◆ Action item: Scan the records for the line containing "You are a computer-use agent. The"; extract it and all later lines, verbatim, through the end, and nothing before it.

◆ The data:

=== Begin Enclosure ===

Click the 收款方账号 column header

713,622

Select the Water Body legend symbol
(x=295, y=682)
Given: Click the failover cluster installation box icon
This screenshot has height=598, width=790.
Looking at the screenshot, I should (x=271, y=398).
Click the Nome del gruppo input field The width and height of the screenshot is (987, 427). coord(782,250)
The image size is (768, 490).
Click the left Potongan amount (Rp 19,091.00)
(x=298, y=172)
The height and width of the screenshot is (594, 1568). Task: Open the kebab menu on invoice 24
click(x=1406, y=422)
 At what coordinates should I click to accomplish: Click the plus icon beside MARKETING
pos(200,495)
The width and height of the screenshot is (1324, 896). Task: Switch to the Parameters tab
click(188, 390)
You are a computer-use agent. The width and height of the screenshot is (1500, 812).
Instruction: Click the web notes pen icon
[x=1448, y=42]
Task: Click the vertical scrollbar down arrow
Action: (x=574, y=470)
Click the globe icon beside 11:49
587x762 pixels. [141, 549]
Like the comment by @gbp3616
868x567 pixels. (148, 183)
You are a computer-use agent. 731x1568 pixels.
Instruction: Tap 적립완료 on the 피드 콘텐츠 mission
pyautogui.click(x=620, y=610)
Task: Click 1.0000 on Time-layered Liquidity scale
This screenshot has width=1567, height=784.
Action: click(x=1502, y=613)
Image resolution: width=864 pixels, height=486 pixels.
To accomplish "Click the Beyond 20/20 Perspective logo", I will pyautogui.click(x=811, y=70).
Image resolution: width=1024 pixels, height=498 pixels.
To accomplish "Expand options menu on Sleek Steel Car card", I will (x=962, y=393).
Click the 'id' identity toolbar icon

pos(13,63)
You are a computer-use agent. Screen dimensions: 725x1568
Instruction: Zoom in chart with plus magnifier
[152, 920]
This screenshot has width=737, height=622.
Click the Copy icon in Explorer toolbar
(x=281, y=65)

=== End Enclosure ===

◆ Solution to this problem:
You are a computer-use agent. The width and height of the screenshot is (1500, 812).
Instruction: Click the web notes pen icon
[x=1448, y=42]
Task: Click the vertical scrollbar down arrow
Action: (x=574, y=470)
Click the globe icon beside 11:49
587x762 pixels. [141, 549]
Like the comment by @gbp3616
868x567 pixels. (148, 183)
You are a computer-use agent. 731x1568 pixels.
Instruction: Tap 적립완료 on the 피드 콘텐츠 mission
pyautogui.click(x=620, y=610)
Task: Click 1.0000 on Time-layered Liquidity scale
This screenshot has width=1567, height=784.
Action: click(x=1502, y=613)
Image resolution: width=864 pixels, height=486 pixels.
To accomplish "Click the Beyond 20/20 Perspective logo", I will pyautogui.click(x=811, y=70).
Image resolution: width=1024 pixels, height=498 pixels.
To accomplish "Expand options menu on Sleek Steel Car card", I will (x=962, y=393).
Click the 'id' identity toolbar icon

pos(13,63)
You are a computer-use agent. Screen dimensions: 725x1568
Instruction: Zoom in chart with plus magnifier
[152, 920]
This screenshot has width=737, height=622.
Click the Copy icon in Explorer toolbar
(x=281, y=65)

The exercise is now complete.